Así de primeras a mi me recuerda Ponferrada a los “pueblos” esos americanos que salen en las pelis. Esos con numerosos centros comerciales, calles anchas y con gente que te saluda desde grandes coches mientras llevas la compra en bolsas de papel. Lo único que no cuadra es que en medio de la ciudad hay un castillo enorme y precioso de hace unos cuantos siglos. Si lo quitaran sería igualito. Pero no, no lo quitan, así que como además, a pesar de que está rodeada de montañas, no tiene un volcán a punto de explosionar, pues se tienen que conformar con ser una ciudad leonesa.
Y eso tiene sus ventajas. Una, y principal, es que podemos ir con cierta frecuencia a disfrutar de la hospitalidad de Elena y Jose. Incluso que se anime el amigo Dani a viajar y así poder también disfrutar de él y su sentido del humor, cosa más que recomendable para disfrutar más de la vida. Deberían recetarlo para la depresión.

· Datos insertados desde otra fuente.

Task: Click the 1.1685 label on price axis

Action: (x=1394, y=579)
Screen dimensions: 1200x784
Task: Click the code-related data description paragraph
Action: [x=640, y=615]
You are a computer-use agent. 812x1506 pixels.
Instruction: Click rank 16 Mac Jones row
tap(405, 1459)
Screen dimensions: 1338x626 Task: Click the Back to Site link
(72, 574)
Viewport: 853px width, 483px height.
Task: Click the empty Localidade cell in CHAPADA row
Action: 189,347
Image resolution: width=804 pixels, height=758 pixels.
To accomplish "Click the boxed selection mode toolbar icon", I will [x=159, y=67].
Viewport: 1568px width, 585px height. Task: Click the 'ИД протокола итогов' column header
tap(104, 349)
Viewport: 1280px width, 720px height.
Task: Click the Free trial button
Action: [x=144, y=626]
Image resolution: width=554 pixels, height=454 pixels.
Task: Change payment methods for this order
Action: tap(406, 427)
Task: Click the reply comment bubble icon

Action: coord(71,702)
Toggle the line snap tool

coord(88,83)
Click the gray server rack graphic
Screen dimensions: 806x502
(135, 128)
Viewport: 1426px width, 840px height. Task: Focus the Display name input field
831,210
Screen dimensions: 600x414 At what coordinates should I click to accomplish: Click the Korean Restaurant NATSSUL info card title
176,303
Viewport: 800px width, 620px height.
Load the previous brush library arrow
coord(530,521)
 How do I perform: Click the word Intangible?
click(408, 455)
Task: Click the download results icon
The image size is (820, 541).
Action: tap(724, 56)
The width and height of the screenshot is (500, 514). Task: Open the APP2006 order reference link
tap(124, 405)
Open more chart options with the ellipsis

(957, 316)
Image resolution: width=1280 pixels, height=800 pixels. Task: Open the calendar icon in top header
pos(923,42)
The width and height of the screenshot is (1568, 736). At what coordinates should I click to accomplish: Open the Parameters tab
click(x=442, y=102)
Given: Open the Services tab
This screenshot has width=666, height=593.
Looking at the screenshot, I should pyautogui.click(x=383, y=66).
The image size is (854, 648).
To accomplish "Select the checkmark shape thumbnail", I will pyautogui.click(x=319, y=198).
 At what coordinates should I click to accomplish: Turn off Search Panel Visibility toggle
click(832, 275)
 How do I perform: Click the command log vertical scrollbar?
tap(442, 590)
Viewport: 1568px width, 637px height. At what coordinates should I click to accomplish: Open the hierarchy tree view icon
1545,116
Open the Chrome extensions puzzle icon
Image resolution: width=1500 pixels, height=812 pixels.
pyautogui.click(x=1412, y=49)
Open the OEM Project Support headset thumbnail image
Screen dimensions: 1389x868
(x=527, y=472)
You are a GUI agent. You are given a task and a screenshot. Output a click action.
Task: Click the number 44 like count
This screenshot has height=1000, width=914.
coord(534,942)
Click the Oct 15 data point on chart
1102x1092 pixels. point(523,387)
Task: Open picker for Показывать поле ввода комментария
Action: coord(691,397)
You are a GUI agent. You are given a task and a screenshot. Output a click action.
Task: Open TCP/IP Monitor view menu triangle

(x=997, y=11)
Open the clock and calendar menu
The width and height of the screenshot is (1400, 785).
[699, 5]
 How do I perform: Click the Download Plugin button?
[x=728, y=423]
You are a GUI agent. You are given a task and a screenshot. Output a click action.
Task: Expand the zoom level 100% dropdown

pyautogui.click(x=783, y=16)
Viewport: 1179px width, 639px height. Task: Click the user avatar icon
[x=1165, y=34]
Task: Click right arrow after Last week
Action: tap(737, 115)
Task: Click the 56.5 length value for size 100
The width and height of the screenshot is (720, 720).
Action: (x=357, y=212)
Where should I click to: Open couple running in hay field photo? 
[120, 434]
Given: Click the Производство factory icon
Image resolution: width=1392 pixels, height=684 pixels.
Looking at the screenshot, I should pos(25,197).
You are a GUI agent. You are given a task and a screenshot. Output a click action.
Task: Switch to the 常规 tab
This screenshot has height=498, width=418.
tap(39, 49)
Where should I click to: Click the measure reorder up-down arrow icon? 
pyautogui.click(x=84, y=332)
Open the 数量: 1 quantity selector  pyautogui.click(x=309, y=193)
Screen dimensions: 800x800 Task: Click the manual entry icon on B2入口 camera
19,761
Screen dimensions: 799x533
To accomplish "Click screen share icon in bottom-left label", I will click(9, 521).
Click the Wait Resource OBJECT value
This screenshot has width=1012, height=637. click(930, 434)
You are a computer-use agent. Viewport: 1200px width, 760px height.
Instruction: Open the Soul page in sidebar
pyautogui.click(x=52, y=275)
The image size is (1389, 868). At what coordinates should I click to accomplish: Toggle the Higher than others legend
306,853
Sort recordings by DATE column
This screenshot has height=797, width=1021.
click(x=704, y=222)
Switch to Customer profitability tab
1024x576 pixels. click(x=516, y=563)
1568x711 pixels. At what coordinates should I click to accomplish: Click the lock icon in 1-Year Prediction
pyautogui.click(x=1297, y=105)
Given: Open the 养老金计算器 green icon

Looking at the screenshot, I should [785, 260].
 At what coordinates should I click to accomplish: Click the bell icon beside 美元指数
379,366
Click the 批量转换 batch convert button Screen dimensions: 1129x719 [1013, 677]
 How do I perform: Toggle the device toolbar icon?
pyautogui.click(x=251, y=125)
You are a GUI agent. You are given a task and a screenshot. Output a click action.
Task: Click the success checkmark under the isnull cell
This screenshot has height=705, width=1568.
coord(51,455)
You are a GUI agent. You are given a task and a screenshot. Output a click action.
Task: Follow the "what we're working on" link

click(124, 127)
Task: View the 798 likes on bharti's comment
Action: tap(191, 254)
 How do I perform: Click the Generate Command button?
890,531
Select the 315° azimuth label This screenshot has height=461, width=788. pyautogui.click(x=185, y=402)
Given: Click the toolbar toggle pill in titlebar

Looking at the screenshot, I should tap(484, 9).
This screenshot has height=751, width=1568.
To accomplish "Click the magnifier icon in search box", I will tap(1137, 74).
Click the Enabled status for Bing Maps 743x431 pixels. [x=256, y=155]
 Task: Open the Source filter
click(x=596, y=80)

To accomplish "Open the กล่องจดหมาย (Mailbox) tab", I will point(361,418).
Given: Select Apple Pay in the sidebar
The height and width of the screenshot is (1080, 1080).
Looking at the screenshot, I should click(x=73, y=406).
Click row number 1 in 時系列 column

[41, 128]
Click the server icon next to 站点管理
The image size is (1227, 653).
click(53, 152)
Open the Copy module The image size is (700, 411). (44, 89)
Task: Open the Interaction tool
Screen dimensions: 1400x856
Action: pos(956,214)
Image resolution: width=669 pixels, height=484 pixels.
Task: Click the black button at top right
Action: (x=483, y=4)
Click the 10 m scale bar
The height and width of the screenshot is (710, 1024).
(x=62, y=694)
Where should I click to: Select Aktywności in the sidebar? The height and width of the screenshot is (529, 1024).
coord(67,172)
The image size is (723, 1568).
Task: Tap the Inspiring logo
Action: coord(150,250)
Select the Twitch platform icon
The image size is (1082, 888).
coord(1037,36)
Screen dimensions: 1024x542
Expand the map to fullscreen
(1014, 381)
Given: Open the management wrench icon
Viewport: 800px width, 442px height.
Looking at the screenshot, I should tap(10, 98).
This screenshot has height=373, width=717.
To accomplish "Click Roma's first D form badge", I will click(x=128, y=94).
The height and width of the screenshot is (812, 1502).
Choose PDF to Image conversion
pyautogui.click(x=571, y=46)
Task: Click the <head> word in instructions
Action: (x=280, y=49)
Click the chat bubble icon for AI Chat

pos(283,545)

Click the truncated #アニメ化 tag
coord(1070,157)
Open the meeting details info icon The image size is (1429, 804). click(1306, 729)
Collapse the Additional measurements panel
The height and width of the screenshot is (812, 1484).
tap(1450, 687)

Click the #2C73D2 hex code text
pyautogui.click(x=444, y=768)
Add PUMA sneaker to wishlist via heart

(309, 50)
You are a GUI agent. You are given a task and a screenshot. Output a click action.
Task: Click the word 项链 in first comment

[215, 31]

Otra, también importante, es que se come de cullons … pero que muy de cullons …. Vamos, que en un par de días que estuvimos yo me zampé un rabo de ternera, un guiso de pollo de corral, croquetas de botillo, revuelto de cecina, un estupendo churrasco que nos hizo Jose a la barbacoa, ensaladas varias de la propia huerta del mismo Jose … y regado, como dicen los finos, con caldos de la zona, del Bierzo.
En fin, pensaréis que solo hicimos más que comer, pues no, además excursiones por el monte, visitando las médulas, incluso subiendo a pie puertos de fuera de categoría. Y además, mucha charla, muchas risas, y alguna copilla, pero solo alguna que parece ser que en Ponferrada no hay fantas de limón, algún defecto tenía que tener.
Esto tenía que ser una crónica, pero no me ha salido. Lo único que me sale es agradecer, de parte también de Montse, Dani y las niñas, a Elena y Jose su hospitalidad, y, sobre todo, el ser tan buena gente, cullons.